» **Exercise data**:
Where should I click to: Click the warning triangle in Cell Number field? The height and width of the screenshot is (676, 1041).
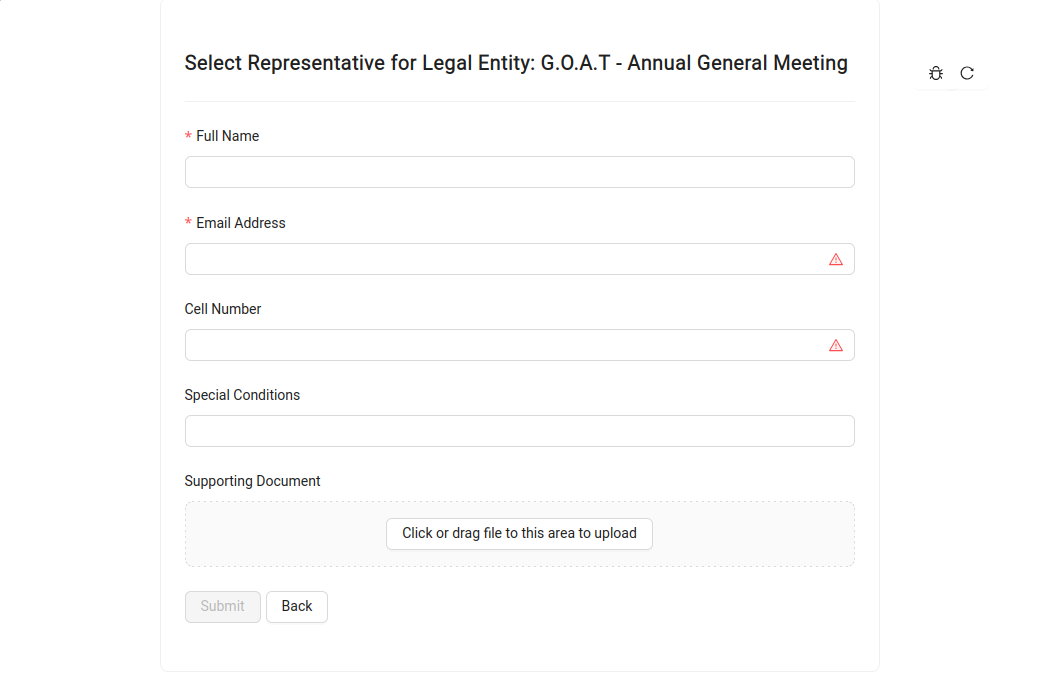coord(836,345)
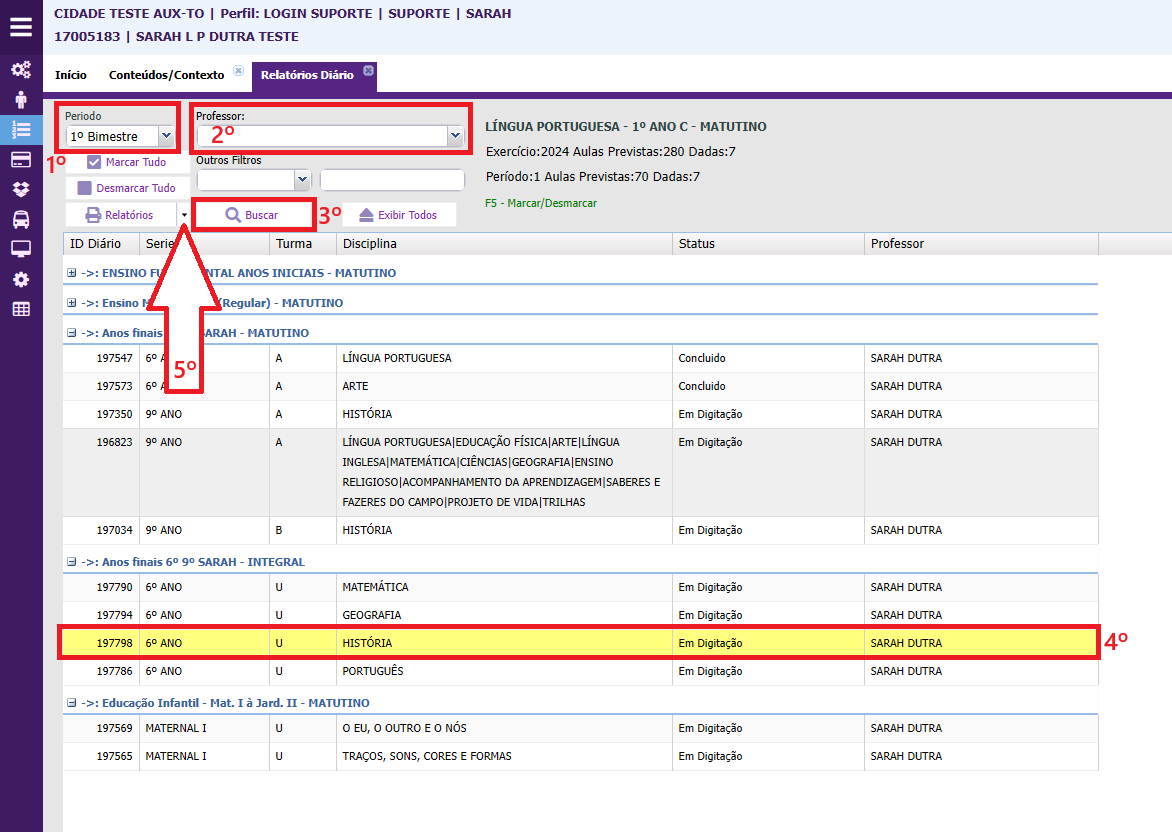Switch to the Conteúdos/Contexto tab
The height and width of the screenshot is (832, 1172).
coord(166,75)
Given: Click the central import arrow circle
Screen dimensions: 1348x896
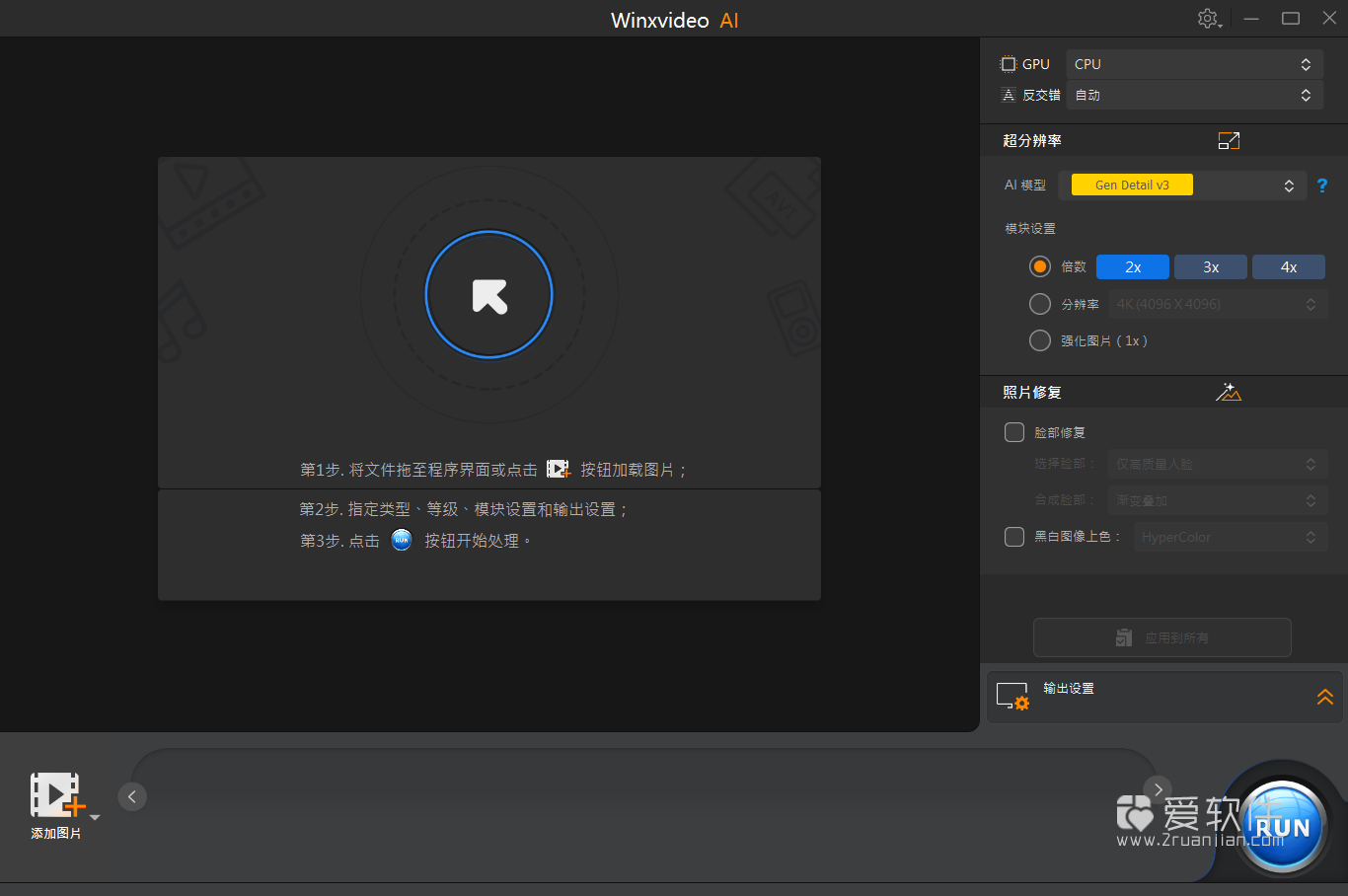Looking at the screenshot, I should coord(489,295).
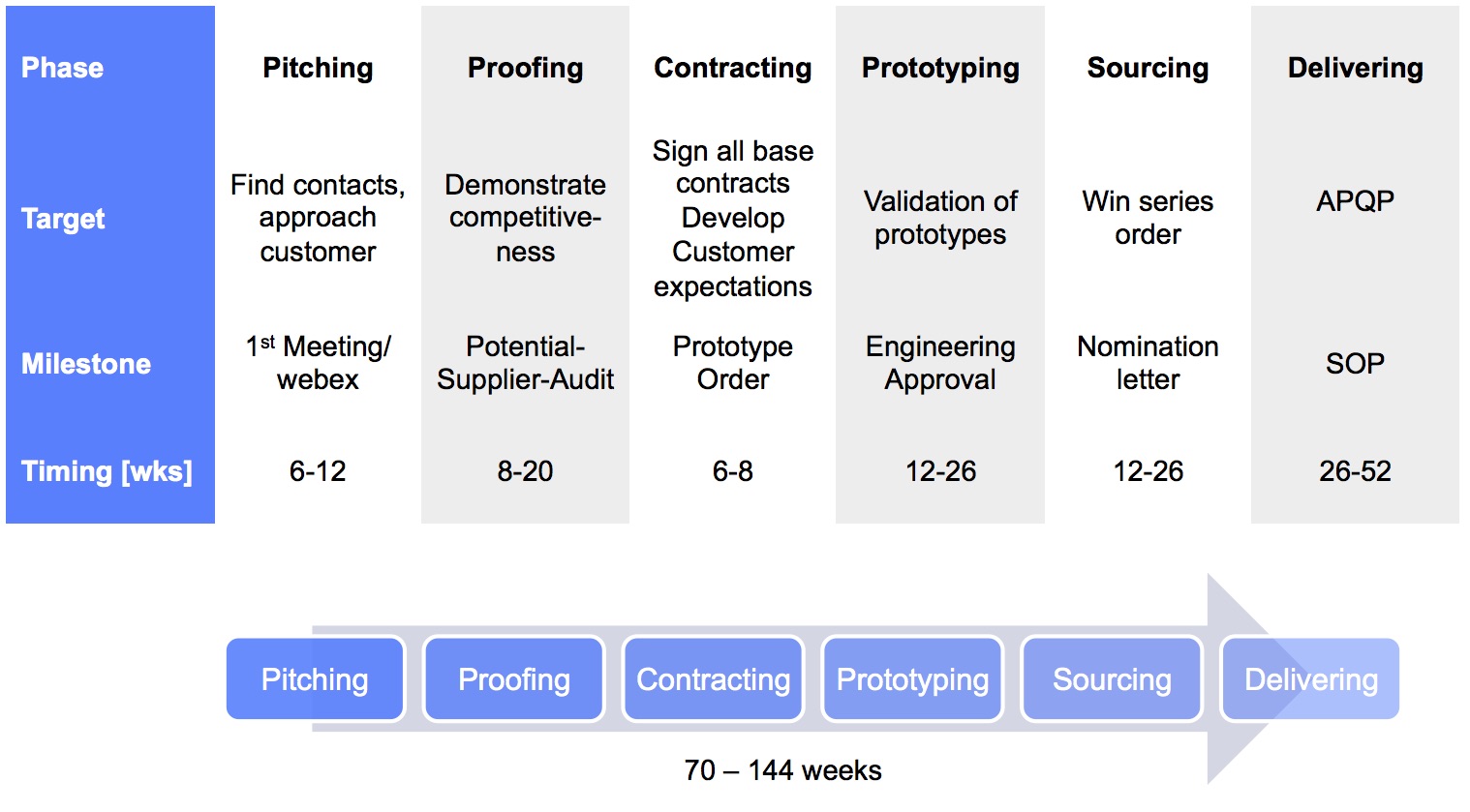Click the Sourcing box in the bottom flow
1470x812 pixels.
click(1112, 679)
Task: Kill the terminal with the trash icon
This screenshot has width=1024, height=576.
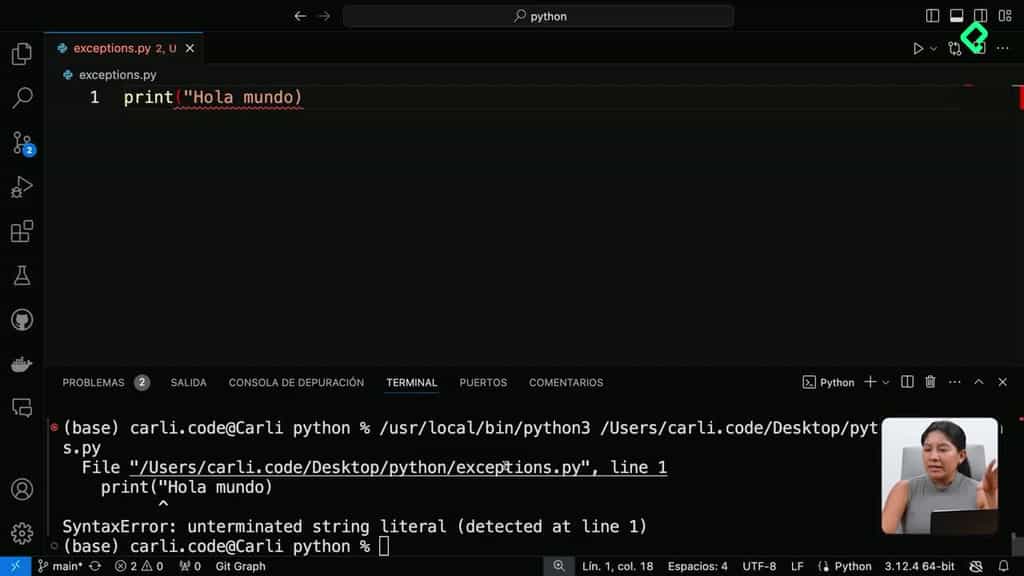Action: click(x=930, y=382)
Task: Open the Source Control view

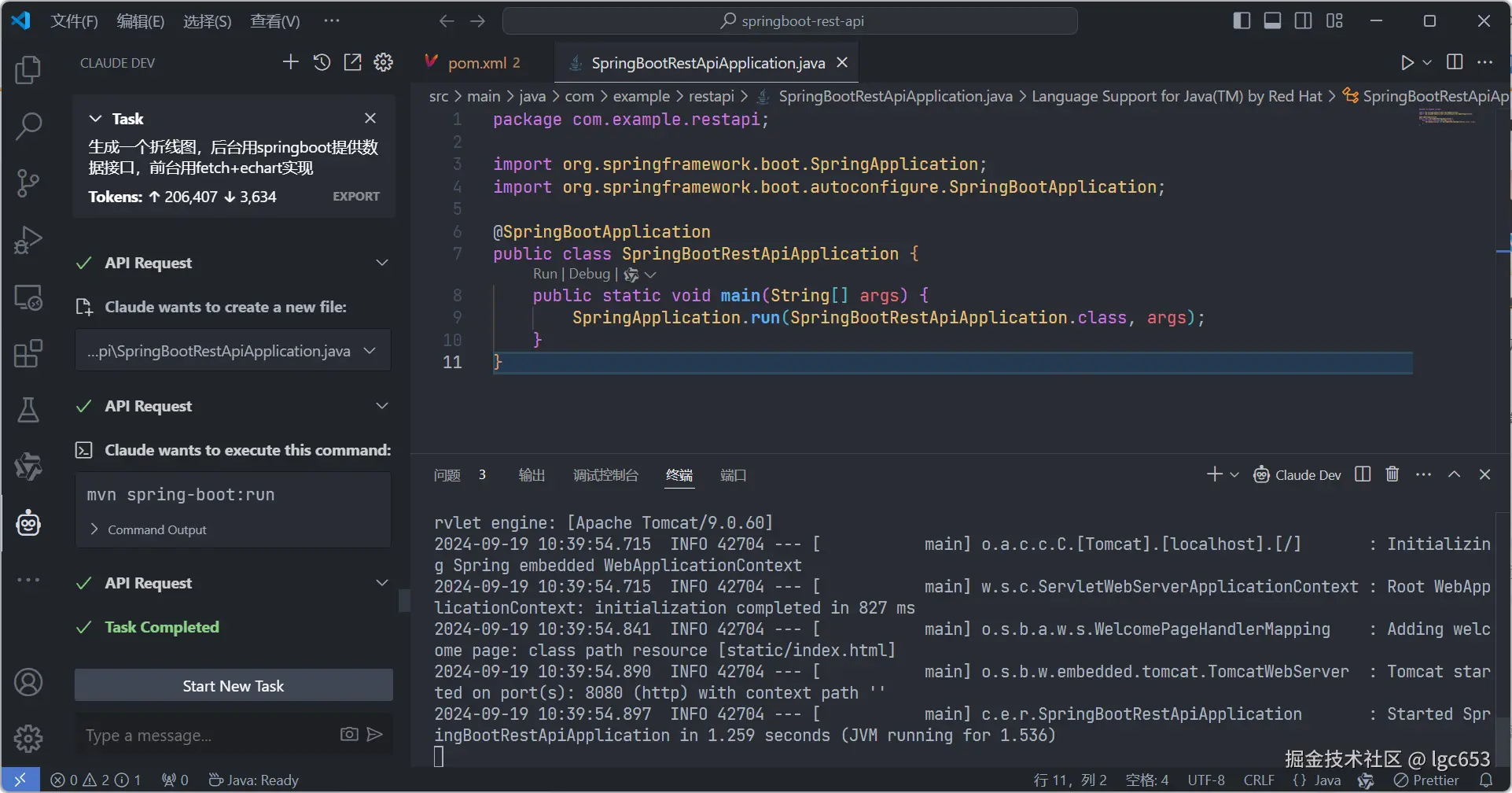Action: pyautogui.click(x=28, y=183)

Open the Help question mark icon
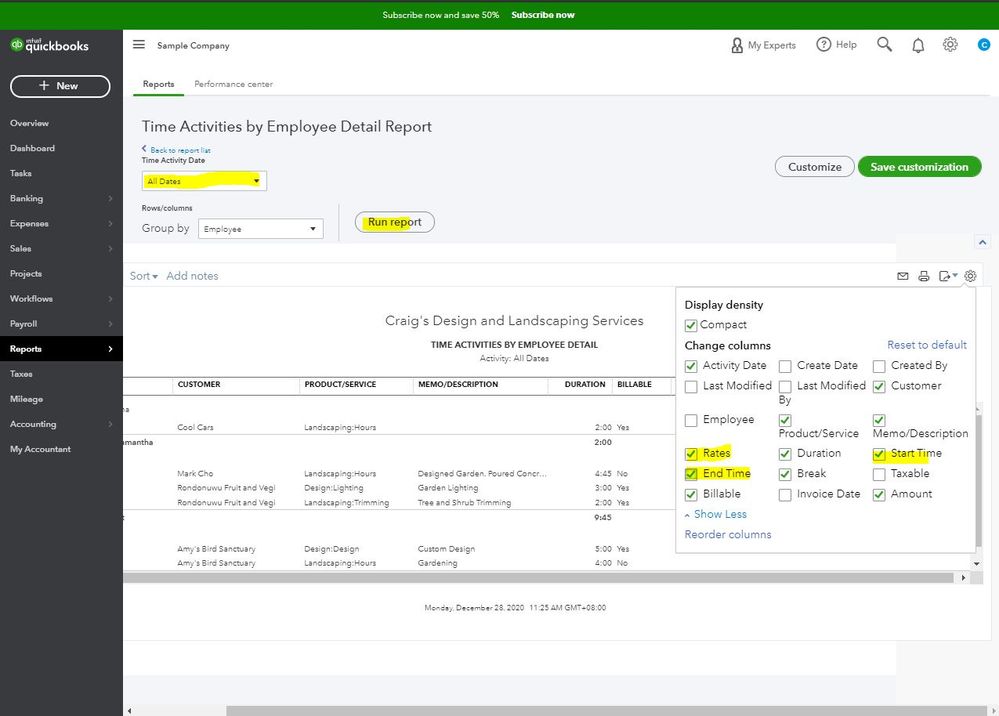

» **Description of the task**: Where a line in the listing above includes the string "icon", copy that line.

» **Task result**:
Task: Kill the terminal with the trash icon
Open the Help question mark icon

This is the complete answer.